Estos cabos son los que han llevado a que la comunidad, que lleva casi diez años siguiendo el producto, no haya podido aceptar la resolución de los Duffer y haya elaborado una teoría propia, el "Conformity Gate", para tratar de dar explicación a lo que hemos visto en la pequeña pantalla. La premisa principal es que el último capítulo no era el verdadero y que todo se trataba de un engaño de Vecna.
A no ser que se pronuncien los propios creadores, nunca vamos a saber si este camino ha sido intencionado. ¿La ambigüedad de la quinta temporada es solo un camino a la interpretación más o es que de verdad se han olvidado de cuidar ciertos detalles? ¿Querían dejar a discreción del espectador el final y esta visión era una de las muchas que la serie proponía?
Hay quienes eligen creer, otros no, y luego están los que no se conforman. La cantidad de recopilaciones sobre posibles indicios de una mentira, como las alusiones a la película "La Cosa", los mensajes cifrados o las reacciones inesperadas de personajes, han hecho dudar hasta a los que se resignaron.

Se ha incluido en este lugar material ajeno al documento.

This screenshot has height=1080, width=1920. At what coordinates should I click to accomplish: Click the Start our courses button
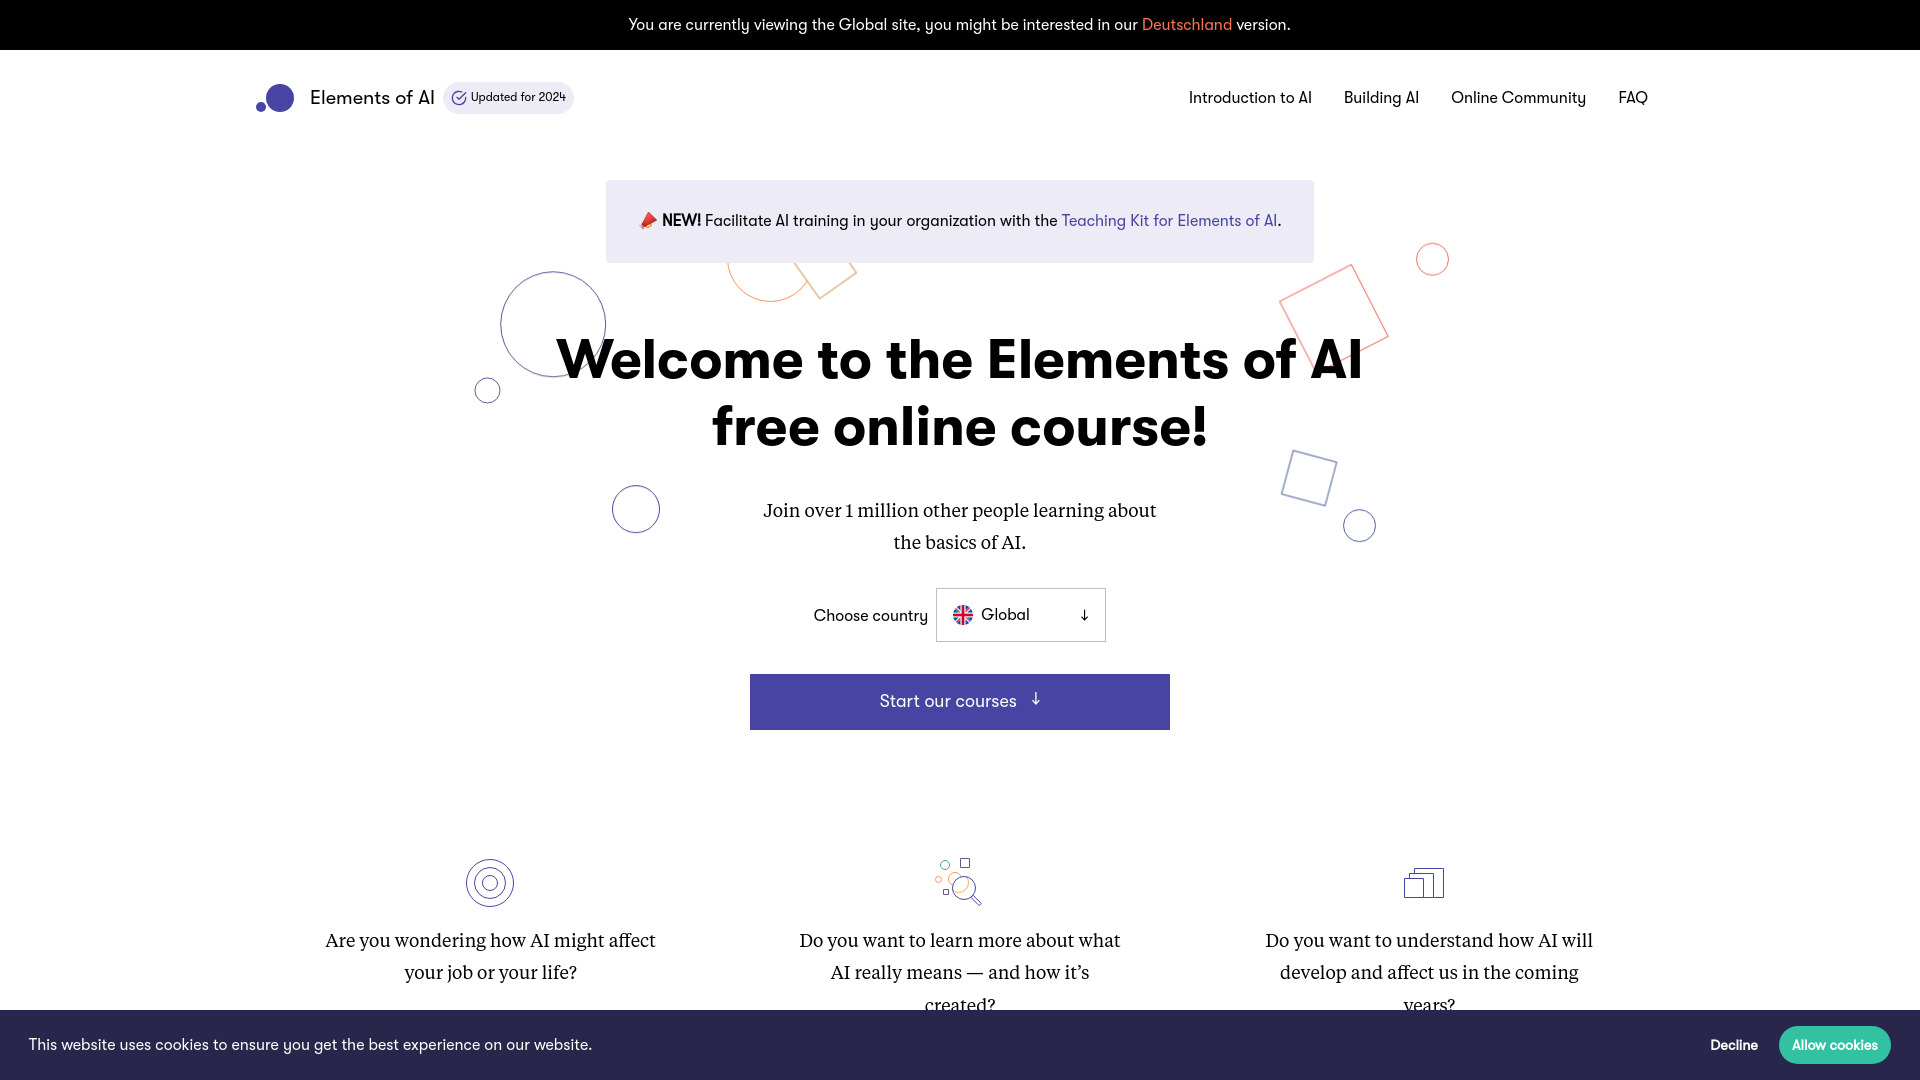tap(960, 702)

Me atrevo a señalar que todos queríamos ver un capítulo adicional que nos permitiera ver un desenlace para Once más adecuado, el retorno de personajes como Suzie a la pantalla y algo de esas dosis de crueldad que nos prometieron. Con todo ello, y una vez que el globo de la ilusión se ha deshinchado, creo que la no aparición del noveno capítulo es, en realidad, lo mejor que podía haber pasado.
Yo me niego a aceptar la cantidad de lagunas y descuidos de la temporada. Me niego a comprar que nunca sepamos cómo terminan tramas como la ya citada de Suzie y Dustin, la ausencia de demogorgons en la batalla final, la falta de entidad del Azotamentes o, no sé, ¿qué paso con Victor Creel? Han dejado demasiado para la imaginación o, en todo caso, para futuras creaciones que les permitan seguir estirando el universo a modo de spin-offs. Ya lo dije anteriormente: si tienes que explicar los cabos sueltos a posteriori es que algo está mal.
Ahora bien, a modo de reflexión, no puedo evitar pensar que estamos ante una generación que se niega a aceptar las cosas como vienen. No hablo de no criticar o no quejarse, pero lo cierto es que finales decepcionantes han existido siempre, como el de Perdidos, Buffy, Cómo conocí a vuestra madre o El Juego del Calamar. Si un producto se pone al servicio de las exigencias del público, nunca va a contentar a nadie tampoco. Siempre se le pedirá más y más.
Esta reflexión no se me ha ocurrido de la nada, sino basándome en lo que percibo en el mundo del anime a diario. Debido a la decepción generalizada y a la presión el público, Ataque a los Titanes incluyó un "nuevo final" en The Last Attack o My Hero Academia añadió un epílogo más tarde. Lo que experimenté en esos momentos es que el peso del final no era definitivo, que había vivido una serie de emociones (buenas y malas) que luego pueden ser desvirtuadas al momento.
Aunque creo que es bueno que el público tenga herramientas para no conformarse (mirad lo que pasó con La Liga de la Justicia), esto puede convertirse en un arma de doble filo. Solo hay que ver el pegote en el que se transformó el live-action de Blancanieves con tal de atender a todas las críticas de todas las partes de la sociedad. A lo mejor, lo que tenemos que aceptar es que, aunque el desenlace no haya estado a la altura para el público, lo importante ha sido el camino; esos casi diez años en los que hemos disfrutado, nos hemos emocionado y hemos reído en conjunto.
Si me sincero, os mentiría si no os dijera que me encantaría ver ese capítulo final donde todo ha sido un engaño de Vecna y los Duffer han traspasado la pantalla para generar una experiencia común, para hacernos parte del engaño. Hubiera sido magistral, desde luego, pero creo que es hora de dejar ir Stranger Things, con sus aciertos y flaquezas, aceptar la visión de los creadores y esperar a que aparezca un nuevo producto generacional que nos una a todos. Porque si algo me ha dejado claro el Conformity Gate es que, cuando una comunidad decide unirse, se puede generar una experiencia compartida, única y maravillosa.